Appears in 1 contract
Samples: Fee Agreement
Representations and Warranties of the County. The County makes the following representations and warranties to the Company and covenants with the Company as follows:
(a) The County is a body politic and corporate and a political subdivision of the State and is authorized and empowered by the Act to execute the Documents to which it is a party and to fulfill its obligations described in the Documents. By proper action, the County Council has duly authorized the execution and delivery of the Documents to which the County is a party and has taken all such action as is necessary to permit the County to enter into and fully perform the transactions required of it under the Documents.
(b) Neither the execution and delivery of the Documents, nor the consummation and performance of the transactions described in the Documents, violate, conflict with or will result in a breach of any of the material terms, conditions or provisions of any agreement, restriction, statute, law, rule, order or regulation to which the County is now a party or by which it is bound.
(c) There is no action, suit, proceeding, inquiry or investigation at law or in equity before or by any judicial or administrative court or agency, public board or body, pending or threatened, against or affecting the County, wherein an unfavorable decision, ruling or finding may or would materially adversely affect the County’s obligations hereunder County or the consummation of the transactions described in the Documents.
(d) Neither the existence of the County nor the rights of any members of County Council to their offices is being contested and none of the proceedings taken to authorize the execution, delivery and performance of such of the Documents as require execution, delivery and performance by the County has been repealed, revoked, amended or rescinded.
(e) All consents, authorizations and approvals required on the part of the County, the State and all other Applicable Governmental Bodies in connection with the execution, delivery and performance by the County of such of the Documents as require execution, delivery and performance by the County have been obtained and remain in full force and effect as of the date hereof or will be obtained.

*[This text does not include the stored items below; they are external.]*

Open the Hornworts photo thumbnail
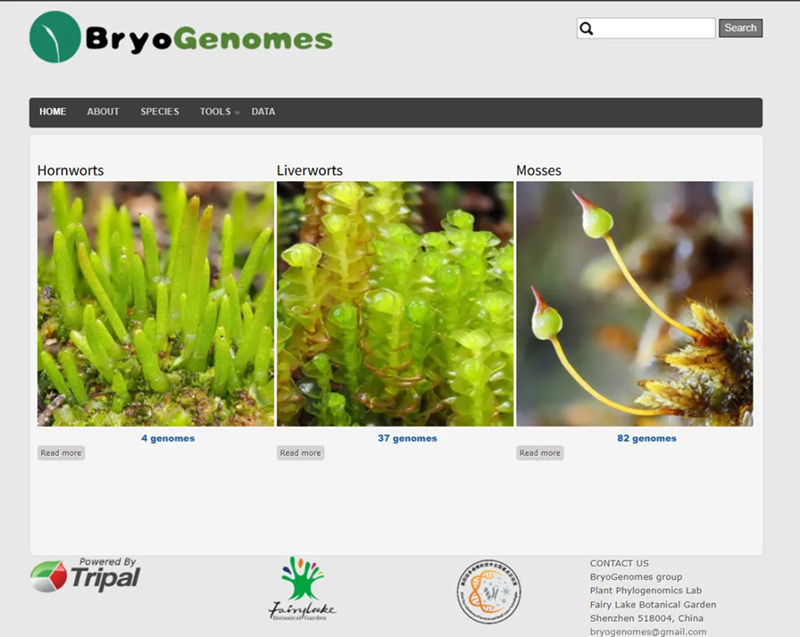 pyautogui.click(x=155, y=303)
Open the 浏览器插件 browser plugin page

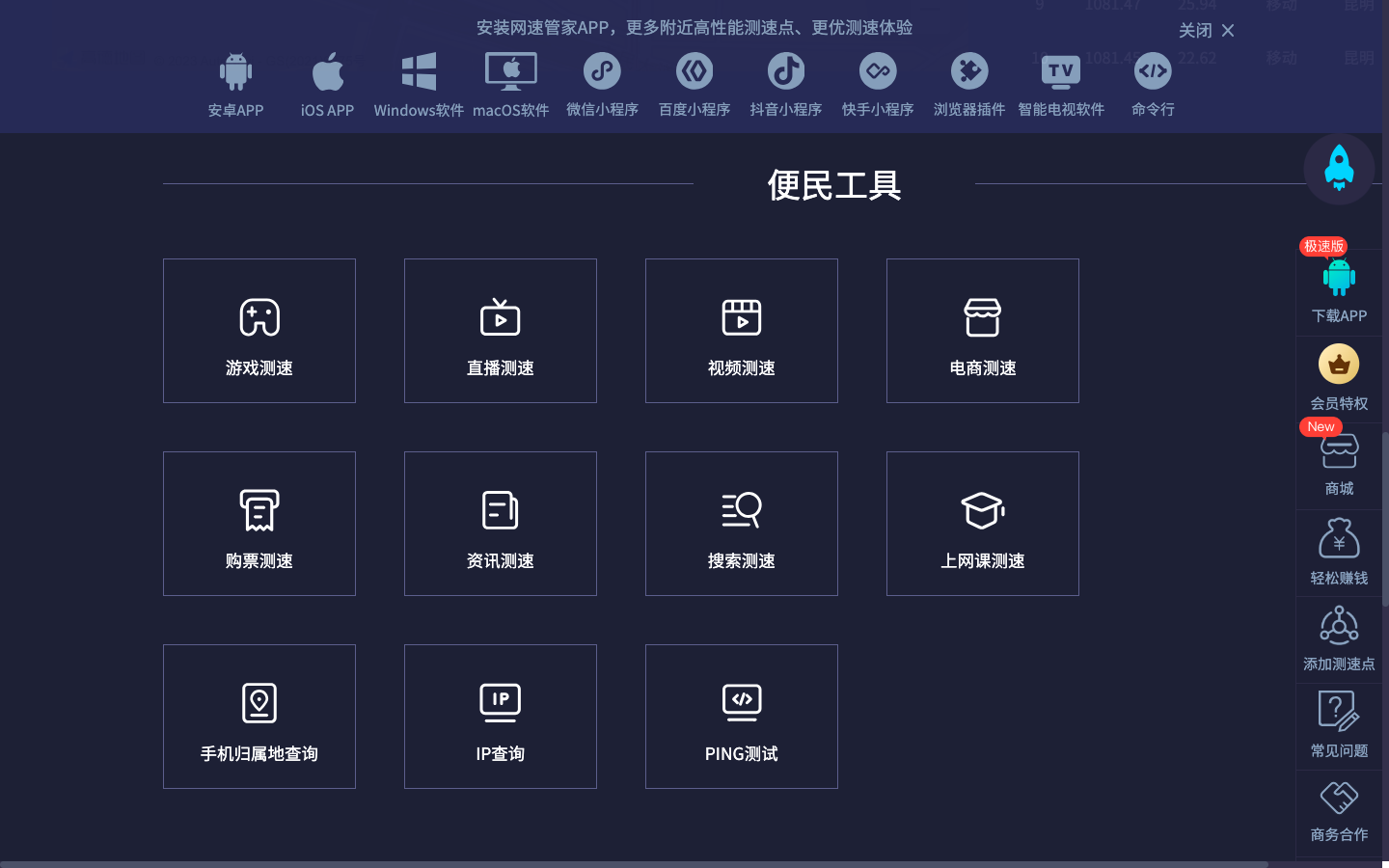[968, 84]
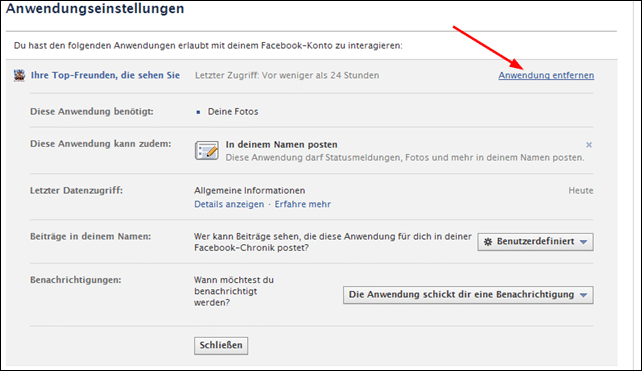The width and height of the screenshot is (642, 371).
Task: Click 'Letzter Zugriff: Vor weniger als 24 Stunden' text
Action: [287, 75]
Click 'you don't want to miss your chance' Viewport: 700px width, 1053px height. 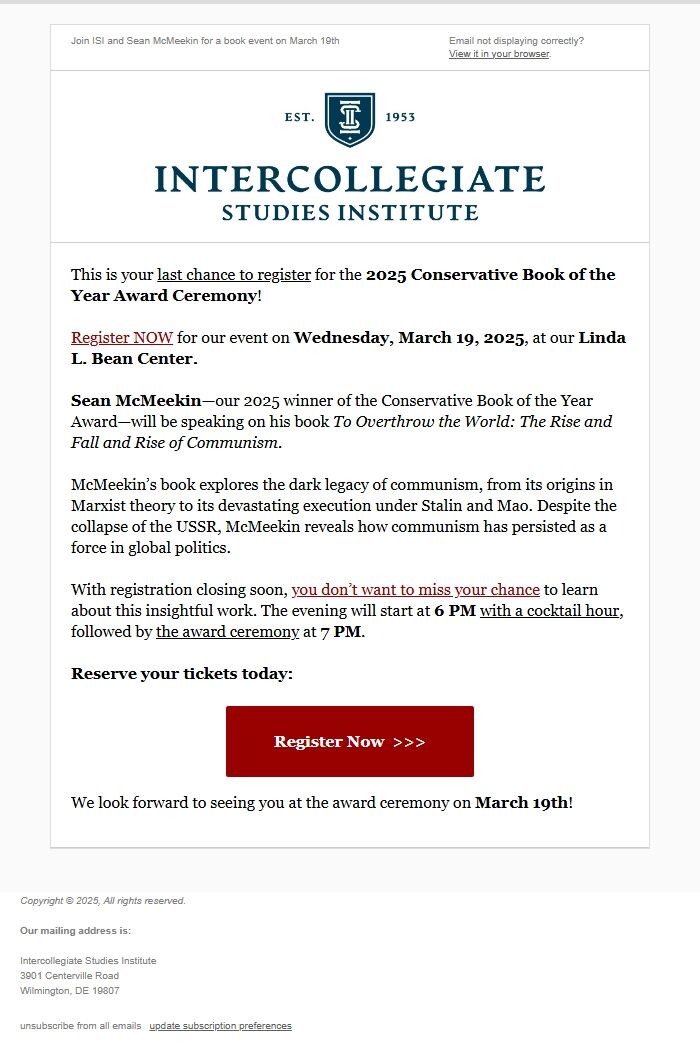[x=414, y=590]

(f) The Project constitutes a “project” within the meaning of the Act.
(g) By due corporate action, the County has agreed that, subject to compliance with applicable laws, each item of property comprising the Project shall be considered economic development property under the Act.
(h) The Documents to which the County is a party are (or, when executed, will be) legal, valid and binding obligations of the County enforceable against the County under present law in accordance with their respective terms, except as such terms may be limited by laws affecting creditors’ rights generally.